Pre-processing Data

When exploring the data set, we can see that some ingredients such as “onion”, “oil” may be expressed as “Onion”, ‘Oil”. They are the same ingredient, but one without a cap lock and one with a cap lock. Sometimes we will have ingredients as “onion” and “onions”. Sometimes the same ingredients will be “the” (stop word) in front, while others are not. All of these can be fixed using some simple NLP techniques. Fixing up typos is also part of NLP, but it will require a bit of work. Pre-processing data using NLP is an important step to build the classification model since the list of features are words, not numbers.

Now, let us look a bit closer at the distribution of ingredients in a few cuisines. Here are some of the example:

distribution of ingredients

We can see that there are some unique ingredients in each cuisine such as “tortillas” in Mexican cuisine. However, there are a lot of overlapping ingredients as well such as “olive oil”.

Let make a hypothesis that cuisines from different Continents may not share a lot of similar ingredients.

Top25 bigrams for italian and korean

The figure above compares the ingredients of “Italian” and “Korean”. We can observe that the overlapping ingredients are mostly generic ingredients such as salt and peppers. If we remove these ingredients, we would expect that the model should have no problems classify these two cuisines.

On the other hand, let us look at cuisines from the same Continents.

Top 25 bigrams for italian and korean

Here, we can see that similar cultures share a lot of ingredients. We can expect that from a random list of ingredients, deciding which cuisine it belongs to will be much harder.

Hopefully, so far you can see that exploring data sets is an important step. It will give you an overview of the data and help you make a better decision on how to pre-process it or which model may work best for this kind of problem.

2. Imbalance Data

Let assume for now that we have a small training data set.

Imbalance Data

From the figure above, we can see that we have about 290 recipes from ‘Italian’ cuisine and only 16 recipes from ‘Brazilian’ cuisine.

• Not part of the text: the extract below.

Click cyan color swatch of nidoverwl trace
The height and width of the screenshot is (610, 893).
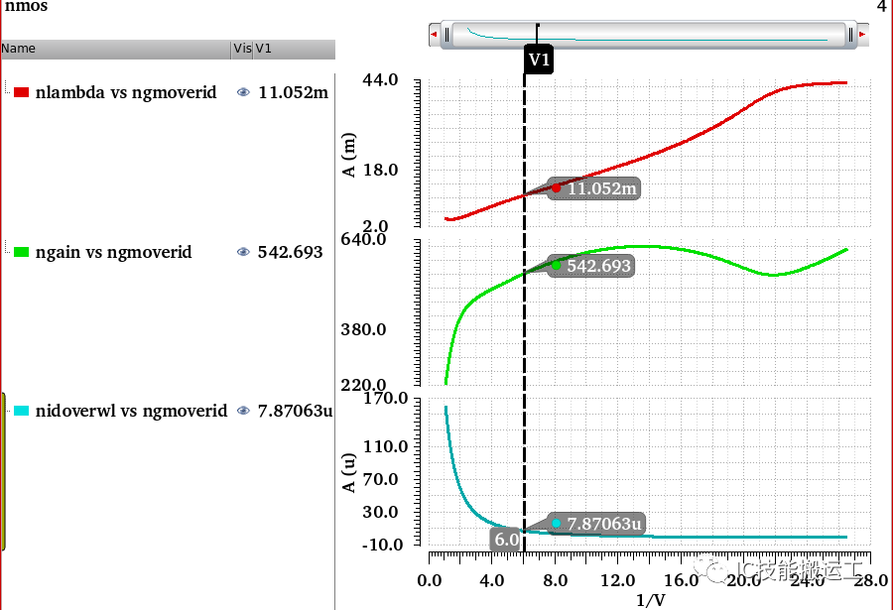pos(22,411)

If we let the training data set as it is and build our classification model, one problem we may run into is prediction bias. That is, the model only exposes to recipes mainly from ‘Italian’, ‘Mexican’, etc, so when it is asked to predict a cuisine from a new recipe, it will more likely predict the cuisine comes from  a larger representative group from the training data.

Imbalance data is an important issue that needs to be tackled before training the model. There are a few common methods to resolve imbalance data such as “up-sampling”, “down-sampling”, sometimes a mixture of the 2 are used.

‘Down-sampling’ can be achieved by randomly choosing recipes from all the bigger cuisine groups such as ‘Italian’ to match the sample size of the smallest group ‘Brazilian’. That is, we will randomly choose a recipe from all cuisine except ‘Brazilian’ so that their sample recipe for the training set will be the same size as the recipe from ‘Brazilian’ (16 recipes). Down-sampling is not a practical step when the training sample is small. If we down sampling every cuisine to 16 recipes, the total training set will be very small and the classification model may result in poor accuracy.